◆ **Job item**
Pull out every line of the listing below that contains the string "headline", treating uppercase and lowercase as different.

◆ **Available data**
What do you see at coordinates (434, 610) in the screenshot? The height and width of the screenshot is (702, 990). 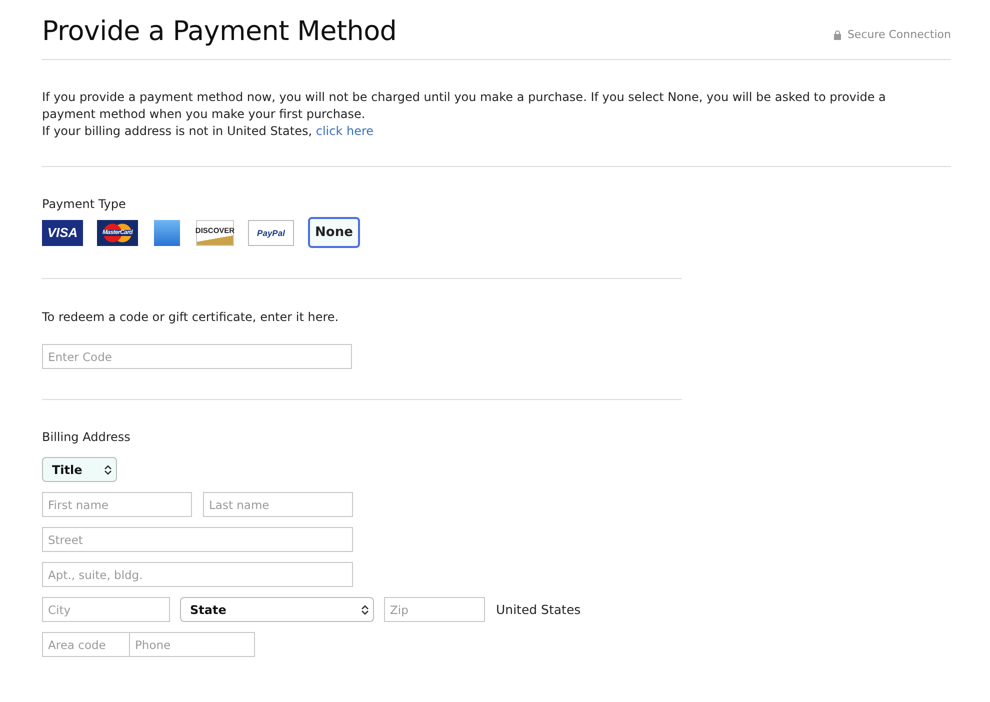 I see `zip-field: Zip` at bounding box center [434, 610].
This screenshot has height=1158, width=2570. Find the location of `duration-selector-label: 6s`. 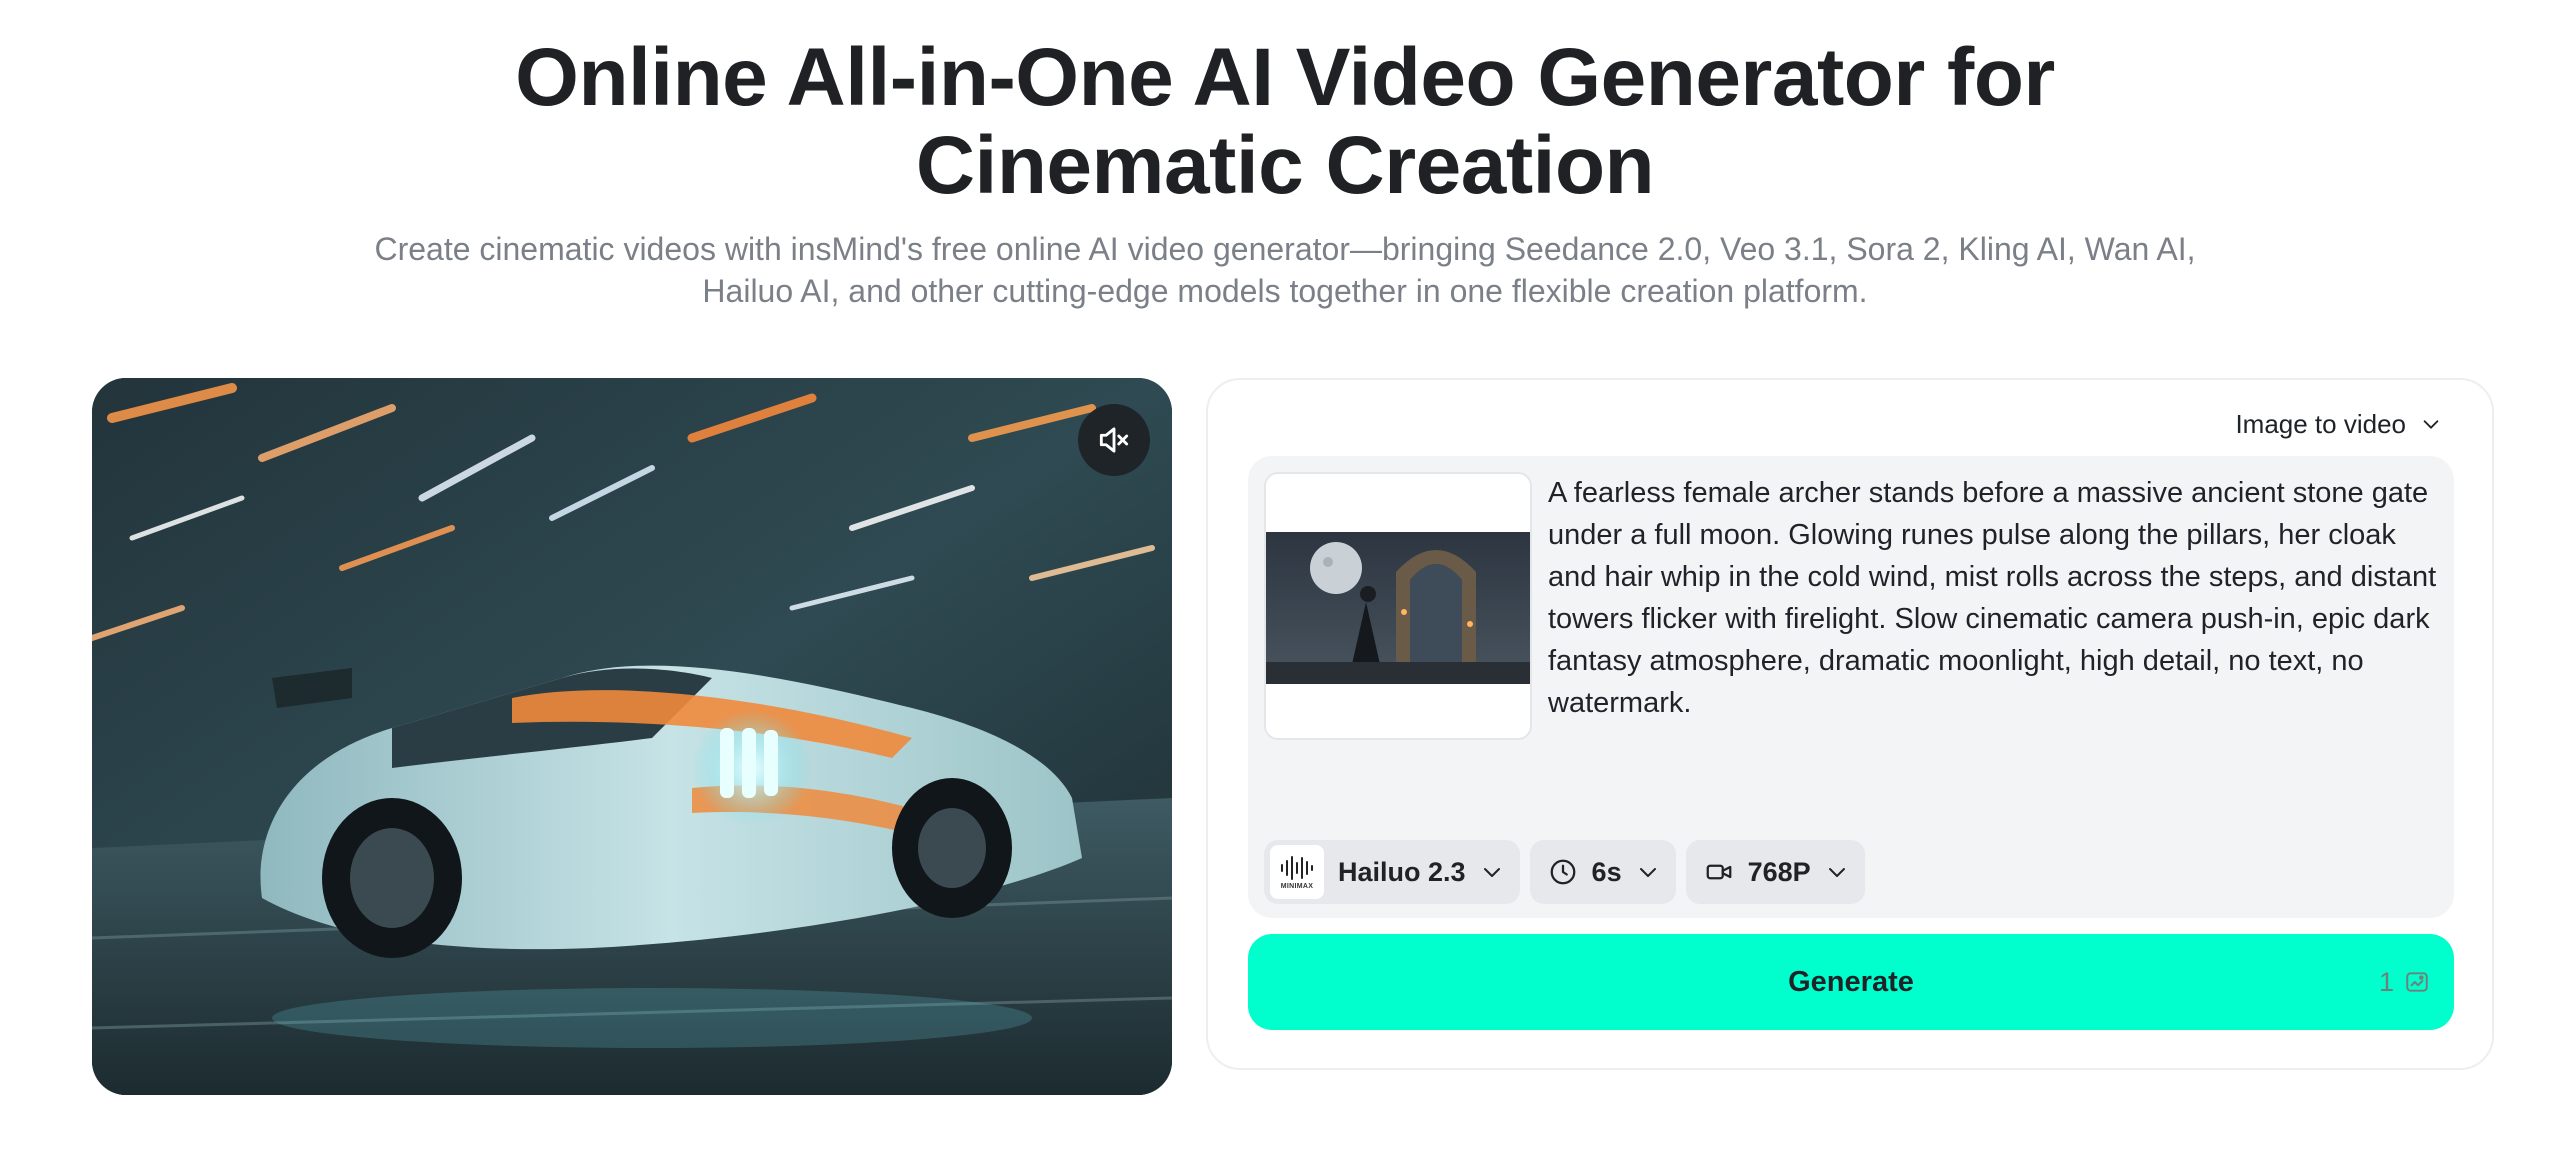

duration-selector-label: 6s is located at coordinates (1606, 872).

* * *

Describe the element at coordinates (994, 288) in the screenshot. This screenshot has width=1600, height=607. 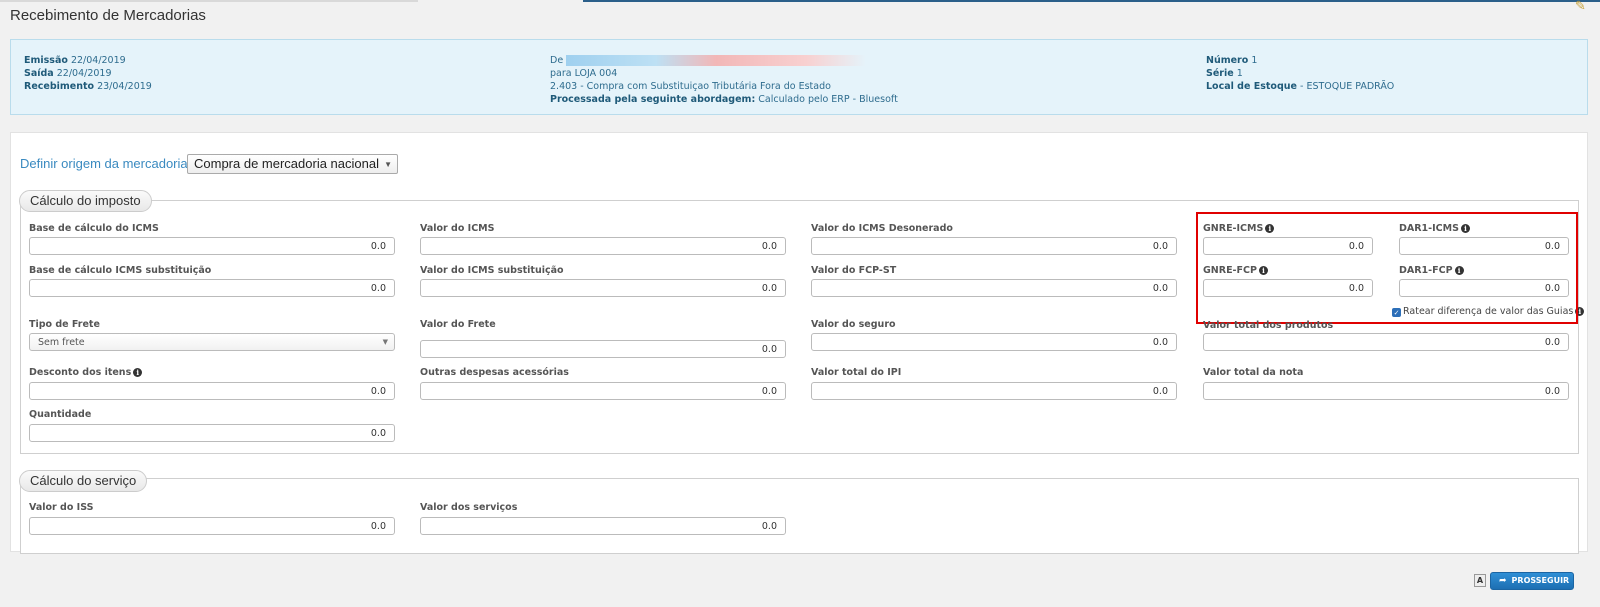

==

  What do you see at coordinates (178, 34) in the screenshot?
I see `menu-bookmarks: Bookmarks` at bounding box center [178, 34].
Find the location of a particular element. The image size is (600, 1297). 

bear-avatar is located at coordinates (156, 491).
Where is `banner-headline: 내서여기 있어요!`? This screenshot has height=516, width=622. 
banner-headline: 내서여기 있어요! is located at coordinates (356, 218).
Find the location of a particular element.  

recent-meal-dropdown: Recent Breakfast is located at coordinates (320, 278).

◆ **Solution to this exercise**
Where is `banner-headline: 내서여기 있어요!`? This screenshot has height=516, width=622. 
banner-headline: 내서여기 있어요! is located at coordinates (356, 218).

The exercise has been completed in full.